## [Task goal]
Set down exactly the lines in the records below that run from the line with "Image resolution: width=871" to the line with "Click the orange horizontal code scrollbar", inclusive, and nothing more.
(Records shown Opens)
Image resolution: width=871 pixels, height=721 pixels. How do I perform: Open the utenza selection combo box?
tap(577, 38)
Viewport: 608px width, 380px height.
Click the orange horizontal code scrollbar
(Records shown Closes)
(Records shown Opens)
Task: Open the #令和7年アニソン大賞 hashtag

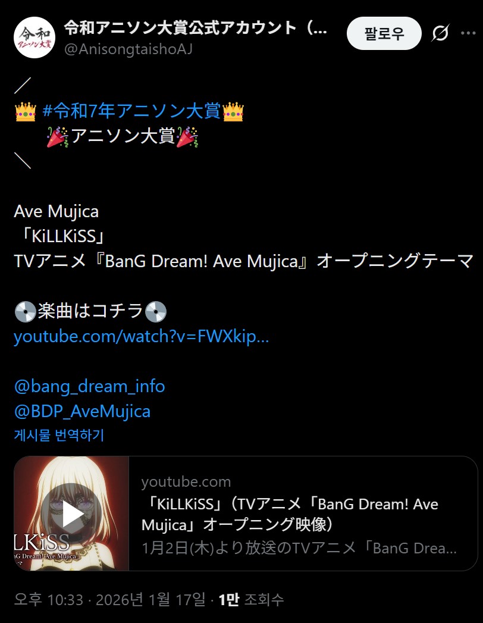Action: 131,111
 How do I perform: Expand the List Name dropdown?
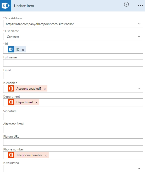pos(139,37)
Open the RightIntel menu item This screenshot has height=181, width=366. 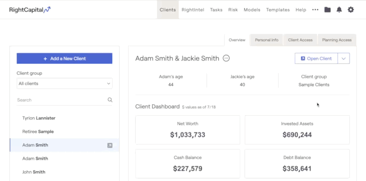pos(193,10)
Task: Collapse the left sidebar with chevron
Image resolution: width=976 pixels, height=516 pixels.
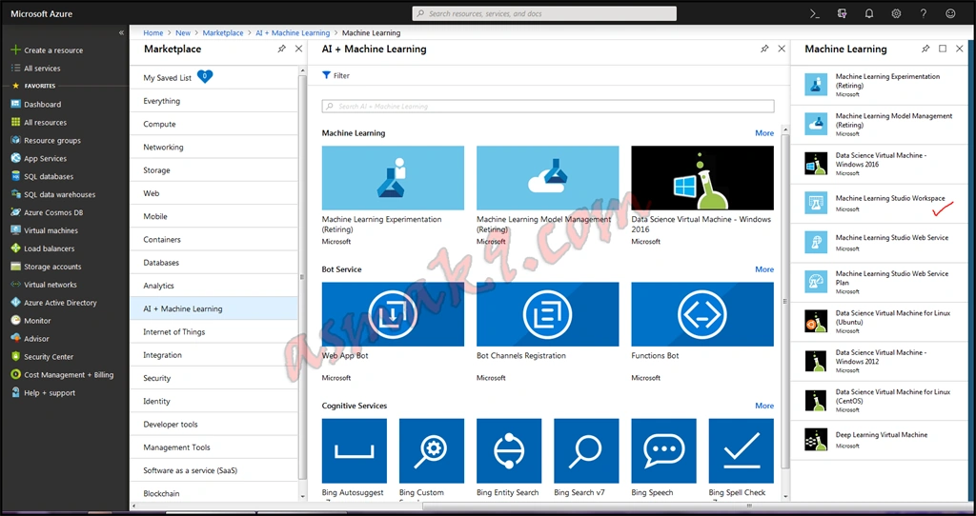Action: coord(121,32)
(Records shown Closes)
(Records shown Opens)
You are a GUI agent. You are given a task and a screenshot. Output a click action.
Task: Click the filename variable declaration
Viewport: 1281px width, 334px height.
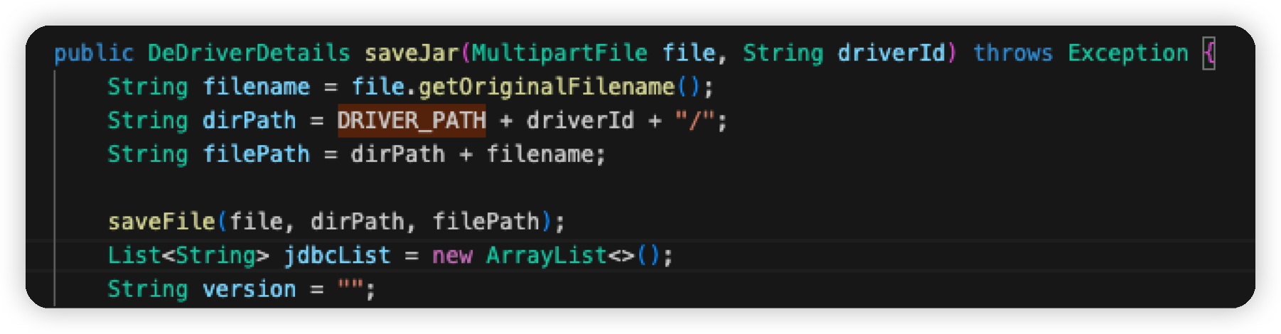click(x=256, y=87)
(Records shown Closes)
## [Result of the exercise]
Image resolution: width=871 pixels, height=721 pixels. How do I perform: Open the utenza selection combo box?
tap(577, 38)
Viewport: 608px width, 380px height.
Click the orange horizontal code scrollbar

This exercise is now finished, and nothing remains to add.